▶ _WHAT TO DO_: Among the lines of the material below, count those with the string "Given". Give the number alone.

▶ _RECORD EXTRACTS_:
···
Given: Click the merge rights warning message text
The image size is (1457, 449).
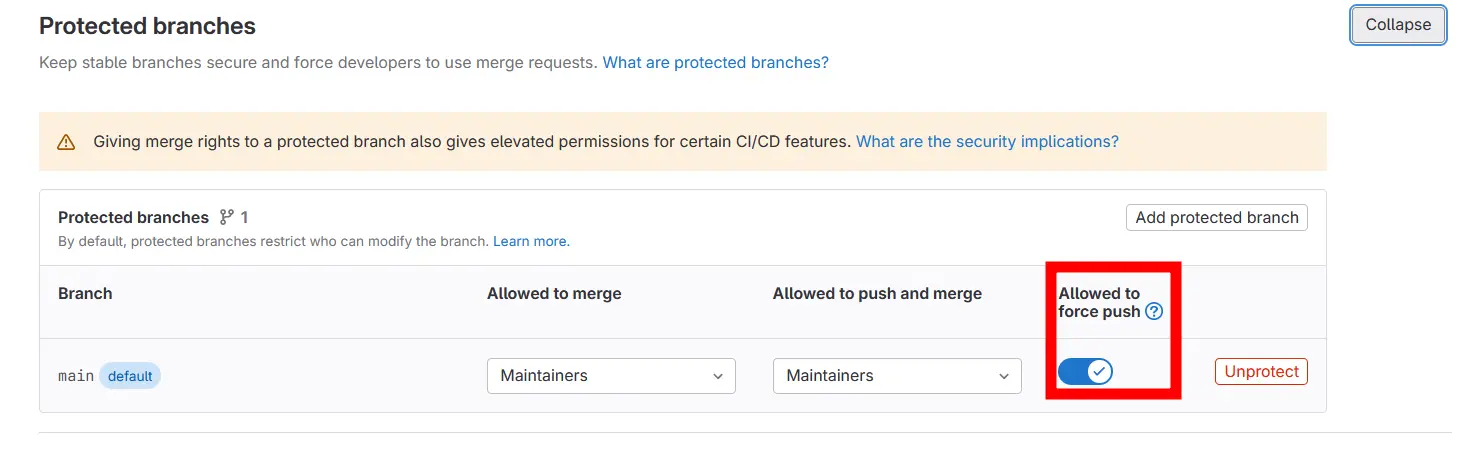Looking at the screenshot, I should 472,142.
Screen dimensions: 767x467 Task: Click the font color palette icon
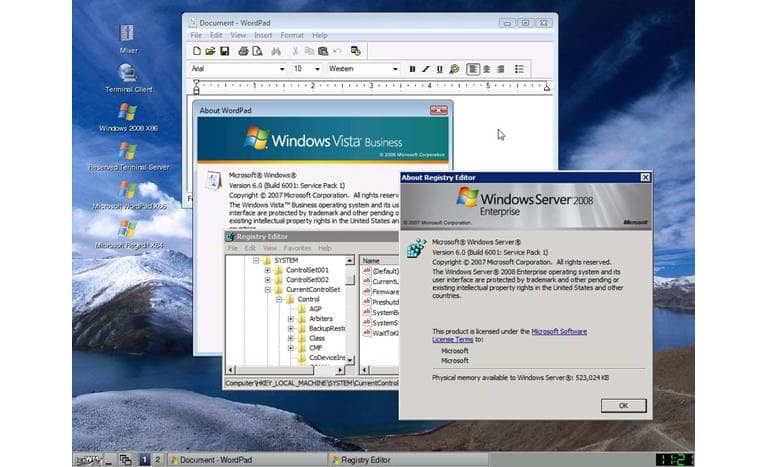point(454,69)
···
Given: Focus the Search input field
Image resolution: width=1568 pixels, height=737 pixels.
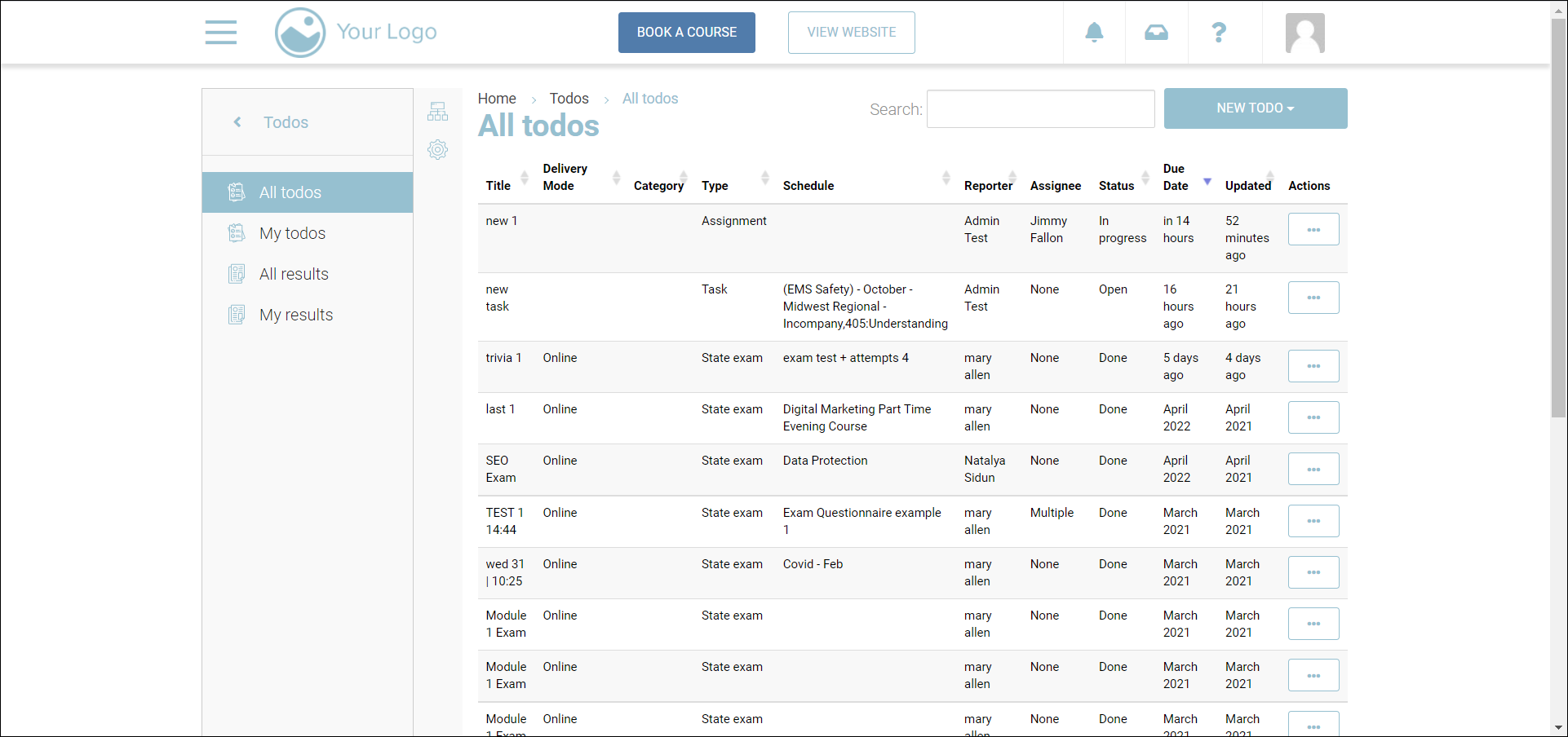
···
▶ _SOLUTION_: 2